Saturday 18 June 2011

Hacking on usb-modeswitch, part 1

Lately I've been spending time porting the usb_modeswitch_dispatcher tcl script from the usb-modeswitch package to C.

While being a great exercise at both my knowledge of Tcl (almost non-existent) and my knowledge of C; it's also been very interesting so far to look at how things were being done to "switch" USB devices from a storage mode into modem mode.

One of the problems I'm hitting now is balancing between performance and disk space usage. In an attempt to cut down on installed space, usb_modeswitch data has been all compressed into one tarball, comprising 162 small text files with the necessary vendor and product IDs expected before, after switching and the magic message to do the actual switch (see Debian bug 578024 for the rationale for compressing files).
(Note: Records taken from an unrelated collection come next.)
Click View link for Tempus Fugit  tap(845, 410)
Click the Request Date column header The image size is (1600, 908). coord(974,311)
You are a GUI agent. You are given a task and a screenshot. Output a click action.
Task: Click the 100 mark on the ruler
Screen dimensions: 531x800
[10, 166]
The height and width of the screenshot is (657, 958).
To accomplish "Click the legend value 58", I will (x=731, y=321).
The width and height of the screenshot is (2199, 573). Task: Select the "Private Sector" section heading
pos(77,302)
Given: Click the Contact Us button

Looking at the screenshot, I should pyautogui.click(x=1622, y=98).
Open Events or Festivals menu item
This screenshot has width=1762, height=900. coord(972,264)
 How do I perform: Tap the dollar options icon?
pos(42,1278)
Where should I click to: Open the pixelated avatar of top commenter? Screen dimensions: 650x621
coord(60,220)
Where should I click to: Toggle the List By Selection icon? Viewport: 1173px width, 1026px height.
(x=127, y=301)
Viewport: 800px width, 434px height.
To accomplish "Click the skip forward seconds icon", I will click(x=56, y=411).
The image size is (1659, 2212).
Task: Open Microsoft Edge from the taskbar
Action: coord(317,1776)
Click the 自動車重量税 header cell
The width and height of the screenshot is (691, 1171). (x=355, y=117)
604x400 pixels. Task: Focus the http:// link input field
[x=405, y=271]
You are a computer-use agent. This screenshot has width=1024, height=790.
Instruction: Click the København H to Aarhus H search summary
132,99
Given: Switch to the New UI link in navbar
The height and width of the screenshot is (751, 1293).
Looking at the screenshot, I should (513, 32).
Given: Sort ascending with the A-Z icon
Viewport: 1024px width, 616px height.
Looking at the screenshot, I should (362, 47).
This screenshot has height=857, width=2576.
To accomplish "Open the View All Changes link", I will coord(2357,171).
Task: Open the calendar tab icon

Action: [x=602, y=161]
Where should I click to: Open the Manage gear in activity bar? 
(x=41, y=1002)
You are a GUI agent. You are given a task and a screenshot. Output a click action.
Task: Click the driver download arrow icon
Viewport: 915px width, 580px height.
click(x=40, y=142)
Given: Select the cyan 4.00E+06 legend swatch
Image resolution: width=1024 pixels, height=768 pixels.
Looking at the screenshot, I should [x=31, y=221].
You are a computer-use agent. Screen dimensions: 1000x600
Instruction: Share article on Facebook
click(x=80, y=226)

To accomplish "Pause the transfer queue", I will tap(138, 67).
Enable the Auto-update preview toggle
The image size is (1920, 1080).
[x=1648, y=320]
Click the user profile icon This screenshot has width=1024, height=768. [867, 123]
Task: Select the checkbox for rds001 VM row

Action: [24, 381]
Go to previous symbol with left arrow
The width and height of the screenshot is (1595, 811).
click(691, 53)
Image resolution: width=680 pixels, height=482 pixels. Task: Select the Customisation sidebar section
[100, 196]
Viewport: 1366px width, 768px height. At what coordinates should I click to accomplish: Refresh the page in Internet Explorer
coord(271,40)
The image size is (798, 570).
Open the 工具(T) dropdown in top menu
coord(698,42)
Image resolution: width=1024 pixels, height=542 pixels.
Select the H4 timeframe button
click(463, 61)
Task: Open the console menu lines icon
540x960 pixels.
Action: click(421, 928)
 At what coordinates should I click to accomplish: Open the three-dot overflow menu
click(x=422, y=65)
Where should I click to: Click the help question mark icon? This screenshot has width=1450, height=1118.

Having a compressed tarball is great to save space, but would tend to cause delays at boot time when the file needs to be uncompressed (perhaps multiple times) during boot-up. On the other hand, separate files take more space, which is especially a problem for those who don't need usb-modeswitch on their systems.

I'm now working on quantifying the performance impact between compressed and uncompressed, as well as trying to figure out the actual size impact between both options for the Live CD. Theoretically, there should be little difference or even higher space usage with the compressed tarball on the LiveCD (because you can't really compressed something already compressed). I'll find out and post results here. As for the performance impact, there may not be much to look through the compressed tarball and extract one file from it, but every little bit of gain can help.